La psychiatrie au début du XXe siècle. Classer la folie

Les premières décennies du xxe siècle représentent une période de transition pour le savoir psychiatrique. Les approches se diversifient, avec l’affirmation de la psychologie scientifique et de la psychanalyse. Dans le même temps, la langue prédominante du cerveau et de la psyché devient l’allemand.

Au début du XXe siècle, les modèles héréditaires les plus spéculatifs des conduites humaines sont devenus de plus en plus contestés. C’est le cas de la doctrine de la dégénérescence mentale, pourtant très en vogue dans le dernier quart du xixe siècle et défendue par Valentin Magnan (1835-1916) en France ou par Enrico Morselli en Italie (1852-1929). L’atavisme criminel de Cesare Lombroso (1835-1909) connaît le même destin.

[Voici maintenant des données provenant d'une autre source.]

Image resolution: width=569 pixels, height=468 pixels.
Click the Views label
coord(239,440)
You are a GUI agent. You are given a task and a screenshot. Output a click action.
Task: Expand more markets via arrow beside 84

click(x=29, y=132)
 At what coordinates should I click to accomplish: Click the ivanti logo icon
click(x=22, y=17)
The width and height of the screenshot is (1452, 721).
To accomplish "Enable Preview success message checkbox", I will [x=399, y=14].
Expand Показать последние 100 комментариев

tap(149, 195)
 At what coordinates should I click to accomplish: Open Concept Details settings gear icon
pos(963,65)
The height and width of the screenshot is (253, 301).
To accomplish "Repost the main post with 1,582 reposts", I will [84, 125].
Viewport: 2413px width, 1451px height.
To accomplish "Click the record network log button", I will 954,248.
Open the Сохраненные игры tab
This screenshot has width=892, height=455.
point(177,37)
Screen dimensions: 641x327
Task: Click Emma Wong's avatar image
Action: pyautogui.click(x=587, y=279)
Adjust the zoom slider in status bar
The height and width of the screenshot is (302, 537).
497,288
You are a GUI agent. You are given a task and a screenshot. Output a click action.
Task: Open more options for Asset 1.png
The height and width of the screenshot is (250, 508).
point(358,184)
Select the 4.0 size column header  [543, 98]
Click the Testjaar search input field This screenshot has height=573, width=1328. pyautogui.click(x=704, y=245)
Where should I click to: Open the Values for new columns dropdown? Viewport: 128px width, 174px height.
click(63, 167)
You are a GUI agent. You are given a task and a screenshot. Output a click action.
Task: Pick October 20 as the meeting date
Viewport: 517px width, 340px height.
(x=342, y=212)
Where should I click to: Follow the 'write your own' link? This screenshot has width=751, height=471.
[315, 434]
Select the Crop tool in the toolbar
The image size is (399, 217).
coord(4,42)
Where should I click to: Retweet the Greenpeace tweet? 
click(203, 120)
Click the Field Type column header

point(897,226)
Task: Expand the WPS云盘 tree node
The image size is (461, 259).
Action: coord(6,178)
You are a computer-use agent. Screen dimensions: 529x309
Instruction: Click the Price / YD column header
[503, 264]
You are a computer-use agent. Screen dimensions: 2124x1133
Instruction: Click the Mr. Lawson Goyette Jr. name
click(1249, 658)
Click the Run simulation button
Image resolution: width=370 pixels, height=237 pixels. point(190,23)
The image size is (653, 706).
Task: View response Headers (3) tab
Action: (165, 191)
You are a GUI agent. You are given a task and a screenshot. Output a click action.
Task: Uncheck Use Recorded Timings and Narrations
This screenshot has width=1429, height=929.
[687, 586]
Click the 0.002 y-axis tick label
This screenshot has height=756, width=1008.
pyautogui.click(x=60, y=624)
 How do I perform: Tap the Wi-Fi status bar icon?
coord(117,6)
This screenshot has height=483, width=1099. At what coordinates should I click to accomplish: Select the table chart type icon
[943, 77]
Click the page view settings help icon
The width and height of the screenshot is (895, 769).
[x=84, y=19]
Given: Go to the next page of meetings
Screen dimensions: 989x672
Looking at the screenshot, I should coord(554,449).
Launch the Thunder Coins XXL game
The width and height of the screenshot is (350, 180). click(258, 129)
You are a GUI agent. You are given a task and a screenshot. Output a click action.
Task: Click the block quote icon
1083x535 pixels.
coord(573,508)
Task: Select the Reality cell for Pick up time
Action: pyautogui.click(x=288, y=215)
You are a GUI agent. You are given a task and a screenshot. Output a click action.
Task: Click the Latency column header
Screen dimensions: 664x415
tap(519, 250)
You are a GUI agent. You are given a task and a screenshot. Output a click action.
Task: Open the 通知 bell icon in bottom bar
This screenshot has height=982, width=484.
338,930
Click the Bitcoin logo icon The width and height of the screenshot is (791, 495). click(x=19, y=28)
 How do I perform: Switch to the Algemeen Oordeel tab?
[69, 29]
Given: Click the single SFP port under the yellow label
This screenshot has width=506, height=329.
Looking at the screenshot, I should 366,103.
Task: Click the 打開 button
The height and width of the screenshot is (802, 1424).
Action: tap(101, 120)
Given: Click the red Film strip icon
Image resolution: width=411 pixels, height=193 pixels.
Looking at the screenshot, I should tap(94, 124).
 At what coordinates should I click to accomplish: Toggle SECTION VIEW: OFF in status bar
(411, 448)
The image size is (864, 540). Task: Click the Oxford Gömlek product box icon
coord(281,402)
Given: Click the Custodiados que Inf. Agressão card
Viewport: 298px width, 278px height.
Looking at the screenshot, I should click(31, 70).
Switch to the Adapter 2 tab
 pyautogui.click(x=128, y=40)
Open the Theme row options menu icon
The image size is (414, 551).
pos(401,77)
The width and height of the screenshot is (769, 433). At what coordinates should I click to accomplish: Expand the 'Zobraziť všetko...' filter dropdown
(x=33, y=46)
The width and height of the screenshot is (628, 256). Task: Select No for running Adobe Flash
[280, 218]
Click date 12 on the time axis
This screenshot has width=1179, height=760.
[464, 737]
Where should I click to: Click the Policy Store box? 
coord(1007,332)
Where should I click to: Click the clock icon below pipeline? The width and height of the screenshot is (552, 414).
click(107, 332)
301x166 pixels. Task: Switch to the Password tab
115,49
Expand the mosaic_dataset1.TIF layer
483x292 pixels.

Toutefois, la conviction d’un déterminisme de type biologique expliquant le développement des troubles mentaux continue d’avoir de nombreux partisans. C’est ainsi qu’Ernest Dupré (1862-1921), détenteur de la chaire de pathologie mentale à la faculté de médecine de Paris, associe son nom à la notion de pervers instinctif. Les traits de caractères dominants de l’individu demeurent étroitement déterminés par sa constitution de départ. En dépit du développement du champ des névroses aussi bien dans l’œuvre de Pierre Janet (1859-1947) que dans celle de Sigmund Freud, la psychiatrie demeure attachée à un modèle médical qui privilégie une origine organique des troubles de la personnalité.

La classification des maladies mentales, qui était au xixe siècle une grande affaire française, est désormais dominée par la nosographie d’Emil Kraepelin (1856-1926). Son travail de standardisation de tableaux cliniques souvent disparates est amplement salué, car il amorce la possibilité d’un langage véritablement commun du savoir psychiatrique. Sa codification repose sur l’articulation entre diagnostic et pronostic, permettant d’envisager l’évolution de la maladie. Les principales entités définies par E. Kraepelin sont la psychose maniaco-dépressive et la démence précoce, dont il affirme le caractère profondément chronique. Le psychiatre Eugen Bleuler (1857-1939) suggère une interprétation moins systématique de celle d’E. Kraepelin, celui-ci étant critiqué en France tout particulièrement.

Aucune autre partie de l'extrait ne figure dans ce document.